Signed-off-by: Andy Green <andy.green@linaro.org>
This seems to be enough to get a clean valgrind run for the
test server with 1 x chrome and 1 x libwebsockets-test-client
session being run for 10s
lwsts[19767]: libwebsockets-test-server exited cleanly
==19767==
==19767== HEAP SUMMARY:
==19767== in use at exit: 0 bytes in 0 blocks
==19767== total heap usage: 41,071 allocs, 41,071 frees, 27,464,834 bytes allocated
==19767==
==19767== All heap blocks were freed -- no leaks are possible
==19767==
==19767== For counts of detected and suppressed errors, rerun with: -v
==19767== ERROR SUMMARY: 0 errors from 0 contexts (suppressed: 2 from 2)

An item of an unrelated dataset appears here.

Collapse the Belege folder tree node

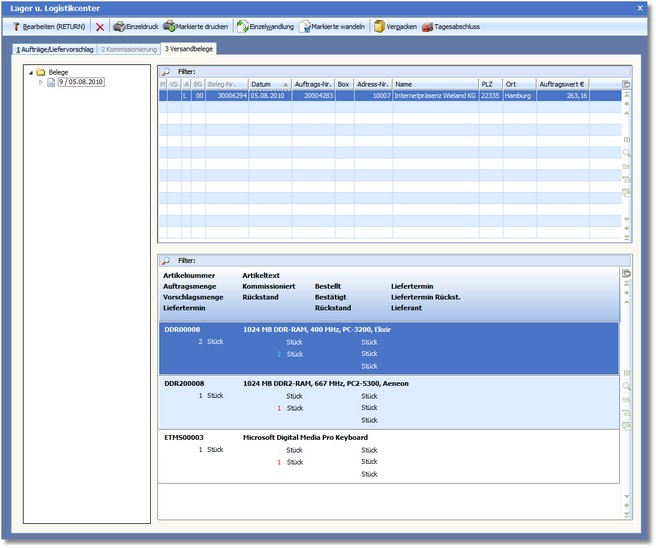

test client is another story...
Signed-off-by: Andy Green <andy.green@linaro.org>
To get a clean bill of health from valgrind, we have to have a way to
inform the user code that we're going down and it should free everything
it is holding that was malloc'd.
This patch introduces LWS_CALLBACK_PROTOCOL_DESTROY which each protocol
gets when the context is being destroyed and no more activity will come
after that call. They can get rid of everything there.
To match it, LWS_CALLBACK_PROTOCOL_INIT is introduced which would allow
one-time init per protocol too.
Signed-off-by: Andy Green <andy.green@linaro.org>
This big patch replaces the malloc / realloc per header
approach used until now with a single three-level struct
that gets malloc'd during the header union phase and freed
in one go when we transition to a different union phase.
It's more expensive in that we malloc a bit more than 4Kbytes,
but it's a lot cheaper in terms of malloc, frees, heap fragmentation,
no reallocs, nothing to configure. It also moves from arrays of
pointers (8 bytes on x86_64) to unsigned short offsets into the
data array, (2 bytes on all platforms).
The 3-level thing is all in one struct
- array indexed by the header enum, pointing to first "fragment" index
(ie, header type to fragment lookup, or 0 for none)
- array of fragments indexes, enough for 2 x the number of known headers
(fragment array... note that fragments can point to a "next"
fragment if the same header is spread across multiple entries)
- linear char array where the known header payload gets written
(fragments point into null-terminated strings stored in here,
only the known header content is stored)
http headers can legally be split over multiple headers of the same
name which should be concatenated. This scheme does not linearly
conatenate them but uses a linked list in the fragment structs to
link them. There are apis to get the total length and copy out a
linear, concatenated version to a buffer.